=== Wybrany tekst ===
Iran. Uroczystości pogrzebowe Raisiego, potrwają kilka dni

W Iranie we wtorek rozpoczynają kilkudniowe uroczystości pogrzebowe prezydenta Ebrahima Raisiego. Numer dwa w irańskim reżimie ajatollahów zginął w niedzielnej katastrofie śmigłowca w górach na północnym zachodzie kraju. Śmierć prezydenta rodzi pytania o możliwe przetasowania na szczytach władzy Iranie, gdzie od 35 lat najwyższym przywódcą jest Ali Chamenei.

2024-05-21, 07:48

Iran. Uroczystości pogrzebowe Raisiego, potrwają kilka dni
Kaszmirscy szyiccy muzułmanie trzymają świece i fotografie, wyrażając żal z powodu śmierci prezydenta Ebrahima Raisiego, szefa MSZ Hosseina Amira Abdollahiana i kilku innych irańskich urzędników. Foto: PAP/EPA/FAROOQ KHAN

Irańska ulica to w ostatnich godzinach żałoba i modlitwa za prezydenta. Da się też zaobserwować przejawy radości ze śmierci człowieka określanego mianem "rzeźnika Teheranu". To nawiązanie do odpowiedzialności Raisiego za masowe egzekucje więźniów politycznych pod koniec lat 80. Irański duchowny i polityk nigdy nie przyznał się do tego czynu.
===
Zadanie do wykonania: Gdzie według tekstu o pogrzebie Raisiego doszło do katastrofy śmigłowca?
=== Surowe dane ===
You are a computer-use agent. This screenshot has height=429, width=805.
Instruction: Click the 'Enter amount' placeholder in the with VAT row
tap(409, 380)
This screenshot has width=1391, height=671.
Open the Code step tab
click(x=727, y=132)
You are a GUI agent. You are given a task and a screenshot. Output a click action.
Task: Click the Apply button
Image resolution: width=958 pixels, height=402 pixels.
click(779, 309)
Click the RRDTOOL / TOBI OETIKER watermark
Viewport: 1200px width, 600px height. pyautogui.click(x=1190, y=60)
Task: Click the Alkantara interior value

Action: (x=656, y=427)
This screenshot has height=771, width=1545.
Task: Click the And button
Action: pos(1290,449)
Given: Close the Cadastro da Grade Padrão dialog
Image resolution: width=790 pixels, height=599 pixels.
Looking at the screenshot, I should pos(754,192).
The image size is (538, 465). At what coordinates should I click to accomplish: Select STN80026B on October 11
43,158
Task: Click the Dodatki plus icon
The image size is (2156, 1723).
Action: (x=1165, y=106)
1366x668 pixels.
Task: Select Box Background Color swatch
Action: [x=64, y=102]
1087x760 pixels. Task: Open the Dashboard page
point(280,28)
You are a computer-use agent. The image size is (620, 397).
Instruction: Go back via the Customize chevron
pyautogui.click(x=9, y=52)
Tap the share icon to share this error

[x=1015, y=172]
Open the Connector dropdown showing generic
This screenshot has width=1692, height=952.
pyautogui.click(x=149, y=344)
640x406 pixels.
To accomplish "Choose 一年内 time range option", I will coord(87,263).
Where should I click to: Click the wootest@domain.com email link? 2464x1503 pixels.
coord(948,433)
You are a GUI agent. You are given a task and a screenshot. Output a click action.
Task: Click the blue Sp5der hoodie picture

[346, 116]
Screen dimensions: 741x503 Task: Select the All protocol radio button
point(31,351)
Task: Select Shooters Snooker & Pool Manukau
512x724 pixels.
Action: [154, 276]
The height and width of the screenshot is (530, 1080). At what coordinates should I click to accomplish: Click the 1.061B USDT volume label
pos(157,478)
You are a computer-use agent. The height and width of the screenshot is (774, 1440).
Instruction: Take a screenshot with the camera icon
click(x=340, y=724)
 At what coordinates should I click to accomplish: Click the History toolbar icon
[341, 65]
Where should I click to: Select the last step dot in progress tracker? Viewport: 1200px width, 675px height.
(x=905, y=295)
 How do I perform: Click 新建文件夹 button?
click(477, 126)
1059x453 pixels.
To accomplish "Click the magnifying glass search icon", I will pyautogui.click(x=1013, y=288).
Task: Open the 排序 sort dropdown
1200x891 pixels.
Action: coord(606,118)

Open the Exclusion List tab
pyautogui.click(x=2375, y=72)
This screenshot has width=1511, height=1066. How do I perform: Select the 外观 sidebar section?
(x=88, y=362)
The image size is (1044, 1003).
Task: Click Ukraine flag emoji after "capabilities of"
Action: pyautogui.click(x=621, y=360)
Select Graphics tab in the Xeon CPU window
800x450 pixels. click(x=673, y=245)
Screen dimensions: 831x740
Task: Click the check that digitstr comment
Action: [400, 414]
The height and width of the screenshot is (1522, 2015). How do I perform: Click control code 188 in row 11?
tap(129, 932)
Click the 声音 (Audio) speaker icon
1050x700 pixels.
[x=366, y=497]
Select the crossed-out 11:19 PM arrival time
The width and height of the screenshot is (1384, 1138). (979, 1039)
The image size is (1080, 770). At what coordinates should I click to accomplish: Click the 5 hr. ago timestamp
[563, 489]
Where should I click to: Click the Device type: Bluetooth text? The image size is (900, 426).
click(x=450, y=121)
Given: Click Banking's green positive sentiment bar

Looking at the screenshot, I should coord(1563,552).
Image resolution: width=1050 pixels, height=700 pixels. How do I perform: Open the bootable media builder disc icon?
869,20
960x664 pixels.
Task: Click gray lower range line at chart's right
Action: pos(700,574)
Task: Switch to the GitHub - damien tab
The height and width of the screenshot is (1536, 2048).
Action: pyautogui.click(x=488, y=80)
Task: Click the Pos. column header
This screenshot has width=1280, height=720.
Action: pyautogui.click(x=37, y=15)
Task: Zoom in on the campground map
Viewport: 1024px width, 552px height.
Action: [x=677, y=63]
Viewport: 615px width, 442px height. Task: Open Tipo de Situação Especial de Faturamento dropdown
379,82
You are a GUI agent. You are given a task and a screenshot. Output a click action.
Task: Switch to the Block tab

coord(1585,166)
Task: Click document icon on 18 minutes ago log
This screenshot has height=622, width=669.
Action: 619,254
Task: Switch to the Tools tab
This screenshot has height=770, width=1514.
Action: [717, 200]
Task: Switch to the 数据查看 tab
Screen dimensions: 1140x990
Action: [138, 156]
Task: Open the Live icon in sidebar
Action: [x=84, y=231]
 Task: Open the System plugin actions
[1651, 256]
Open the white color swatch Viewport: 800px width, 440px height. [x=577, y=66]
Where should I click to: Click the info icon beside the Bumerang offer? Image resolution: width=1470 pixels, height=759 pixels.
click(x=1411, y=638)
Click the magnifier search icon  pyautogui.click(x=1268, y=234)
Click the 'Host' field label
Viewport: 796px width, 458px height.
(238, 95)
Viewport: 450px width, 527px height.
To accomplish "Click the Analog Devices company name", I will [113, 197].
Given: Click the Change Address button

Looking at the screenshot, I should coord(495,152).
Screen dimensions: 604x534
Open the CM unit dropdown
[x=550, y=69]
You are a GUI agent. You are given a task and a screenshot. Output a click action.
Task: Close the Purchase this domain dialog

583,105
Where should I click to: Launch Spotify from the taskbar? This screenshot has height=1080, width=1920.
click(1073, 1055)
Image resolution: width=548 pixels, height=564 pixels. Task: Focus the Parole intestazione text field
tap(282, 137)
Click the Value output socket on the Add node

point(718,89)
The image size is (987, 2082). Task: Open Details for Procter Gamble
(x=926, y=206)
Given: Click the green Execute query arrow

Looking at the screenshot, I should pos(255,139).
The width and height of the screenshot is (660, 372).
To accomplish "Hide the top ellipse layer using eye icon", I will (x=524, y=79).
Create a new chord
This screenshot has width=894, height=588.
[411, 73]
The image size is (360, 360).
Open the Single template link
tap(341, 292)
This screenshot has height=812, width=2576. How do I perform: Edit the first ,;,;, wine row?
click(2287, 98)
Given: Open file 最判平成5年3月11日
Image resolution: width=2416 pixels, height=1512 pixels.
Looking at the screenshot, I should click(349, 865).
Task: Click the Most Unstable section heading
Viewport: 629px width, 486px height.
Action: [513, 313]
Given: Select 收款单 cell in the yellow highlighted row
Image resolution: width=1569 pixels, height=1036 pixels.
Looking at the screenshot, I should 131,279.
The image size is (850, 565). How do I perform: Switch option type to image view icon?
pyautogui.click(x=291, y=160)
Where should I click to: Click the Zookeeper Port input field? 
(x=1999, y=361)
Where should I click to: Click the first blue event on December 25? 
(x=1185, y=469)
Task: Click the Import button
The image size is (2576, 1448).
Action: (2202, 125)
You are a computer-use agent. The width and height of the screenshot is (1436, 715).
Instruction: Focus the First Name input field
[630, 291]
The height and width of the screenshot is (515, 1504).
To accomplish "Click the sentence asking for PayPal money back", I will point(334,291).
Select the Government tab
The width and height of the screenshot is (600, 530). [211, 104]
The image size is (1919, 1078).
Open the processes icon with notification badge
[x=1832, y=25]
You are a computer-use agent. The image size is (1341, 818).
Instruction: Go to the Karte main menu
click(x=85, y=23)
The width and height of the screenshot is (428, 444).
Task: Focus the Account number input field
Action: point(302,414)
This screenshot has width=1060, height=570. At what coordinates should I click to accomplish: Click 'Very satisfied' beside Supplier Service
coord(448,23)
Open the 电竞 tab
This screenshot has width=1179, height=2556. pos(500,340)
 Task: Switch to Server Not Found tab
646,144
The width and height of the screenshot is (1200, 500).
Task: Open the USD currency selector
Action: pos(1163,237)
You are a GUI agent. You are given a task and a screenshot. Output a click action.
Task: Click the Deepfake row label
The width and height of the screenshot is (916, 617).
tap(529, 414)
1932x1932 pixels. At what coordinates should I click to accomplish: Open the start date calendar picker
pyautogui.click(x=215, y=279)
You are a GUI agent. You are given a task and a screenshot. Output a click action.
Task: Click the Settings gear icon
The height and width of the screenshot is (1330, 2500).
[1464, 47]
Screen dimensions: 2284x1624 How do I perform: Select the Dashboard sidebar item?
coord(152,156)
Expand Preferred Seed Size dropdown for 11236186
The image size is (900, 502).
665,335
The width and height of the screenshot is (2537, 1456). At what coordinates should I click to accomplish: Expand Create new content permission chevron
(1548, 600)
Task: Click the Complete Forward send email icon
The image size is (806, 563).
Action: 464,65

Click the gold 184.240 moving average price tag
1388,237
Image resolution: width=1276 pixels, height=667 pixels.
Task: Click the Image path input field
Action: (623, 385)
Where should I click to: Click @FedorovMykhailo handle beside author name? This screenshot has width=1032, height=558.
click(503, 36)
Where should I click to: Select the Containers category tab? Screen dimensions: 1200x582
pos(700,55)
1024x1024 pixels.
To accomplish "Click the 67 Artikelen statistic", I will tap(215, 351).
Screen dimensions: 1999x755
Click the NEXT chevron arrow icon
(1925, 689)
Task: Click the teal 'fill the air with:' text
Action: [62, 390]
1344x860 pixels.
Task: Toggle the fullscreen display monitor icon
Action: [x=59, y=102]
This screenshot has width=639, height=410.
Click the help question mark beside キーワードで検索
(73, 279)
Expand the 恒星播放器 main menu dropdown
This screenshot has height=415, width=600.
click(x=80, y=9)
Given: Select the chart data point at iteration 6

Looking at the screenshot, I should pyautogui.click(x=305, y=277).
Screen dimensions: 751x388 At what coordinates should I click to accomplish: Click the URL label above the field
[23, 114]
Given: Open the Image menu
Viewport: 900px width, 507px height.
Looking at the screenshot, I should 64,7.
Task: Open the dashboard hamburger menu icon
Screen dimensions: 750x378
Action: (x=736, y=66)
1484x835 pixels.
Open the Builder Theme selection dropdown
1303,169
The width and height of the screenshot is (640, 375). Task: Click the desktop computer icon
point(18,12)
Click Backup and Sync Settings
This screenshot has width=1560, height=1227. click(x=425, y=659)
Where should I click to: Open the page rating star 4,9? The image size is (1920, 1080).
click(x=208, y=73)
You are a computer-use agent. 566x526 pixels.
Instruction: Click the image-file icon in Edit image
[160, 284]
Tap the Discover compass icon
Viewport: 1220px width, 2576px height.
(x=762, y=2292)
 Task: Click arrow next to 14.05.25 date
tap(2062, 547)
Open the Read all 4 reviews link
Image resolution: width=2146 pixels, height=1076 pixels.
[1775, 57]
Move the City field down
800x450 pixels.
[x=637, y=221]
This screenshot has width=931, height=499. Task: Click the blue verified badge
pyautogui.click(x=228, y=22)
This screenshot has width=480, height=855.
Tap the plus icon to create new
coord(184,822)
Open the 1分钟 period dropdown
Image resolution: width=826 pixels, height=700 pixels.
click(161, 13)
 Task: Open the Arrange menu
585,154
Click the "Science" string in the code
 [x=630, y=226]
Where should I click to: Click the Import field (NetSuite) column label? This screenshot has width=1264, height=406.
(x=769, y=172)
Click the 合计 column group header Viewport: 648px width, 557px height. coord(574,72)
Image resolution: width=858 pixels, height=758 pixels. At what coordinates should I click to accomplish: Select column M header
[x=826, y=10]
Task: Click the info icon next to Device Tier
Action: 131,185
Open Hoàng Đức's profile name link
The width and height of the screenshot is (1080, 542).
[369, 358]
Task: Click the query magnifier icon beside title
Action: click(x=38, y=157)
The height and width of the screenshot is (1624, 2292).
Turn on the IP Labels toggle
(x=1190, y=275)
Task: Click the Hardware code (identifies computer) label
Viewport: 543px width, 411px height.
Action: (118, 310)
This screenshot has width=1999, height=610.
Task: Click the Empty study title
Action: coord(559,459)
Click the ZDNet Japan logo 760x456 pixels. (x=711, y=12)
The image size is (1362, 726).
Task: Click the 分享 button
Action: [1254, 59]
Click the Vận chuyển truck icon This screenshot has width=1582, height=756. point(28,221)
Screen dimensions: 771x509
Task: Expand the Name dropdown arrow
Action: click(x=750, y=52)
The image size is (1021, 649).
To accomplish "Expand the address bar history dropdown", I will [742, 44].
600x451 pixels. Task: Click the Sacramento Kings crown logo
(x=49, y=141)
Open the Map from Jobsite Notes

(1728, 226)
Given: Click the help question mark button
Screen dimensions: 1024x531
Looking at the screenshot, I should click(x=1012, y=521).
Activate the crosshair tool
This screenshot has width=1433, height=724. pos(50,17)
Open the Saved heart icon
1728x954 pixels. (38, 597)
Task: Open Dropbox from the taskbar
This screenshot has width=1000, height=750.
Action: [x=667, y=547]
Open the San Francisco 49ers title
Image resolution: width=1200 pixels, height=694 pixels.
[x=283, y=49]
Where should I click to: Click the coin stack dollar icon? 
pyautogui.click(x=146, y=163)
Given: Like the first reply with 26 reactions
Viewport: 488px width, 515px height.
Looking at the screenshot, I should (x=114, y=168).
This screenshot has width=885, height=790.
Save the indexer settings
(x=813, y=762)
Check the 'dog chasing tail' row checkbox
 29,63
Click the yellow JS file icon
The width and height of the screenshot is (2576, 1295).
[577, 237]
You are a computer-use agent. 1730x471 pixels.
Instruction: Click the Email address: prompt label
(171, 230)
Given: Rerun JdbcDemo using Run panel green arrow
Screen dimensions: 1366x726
===
Odpowiedź: W górach na północnym zachodzie Iranu.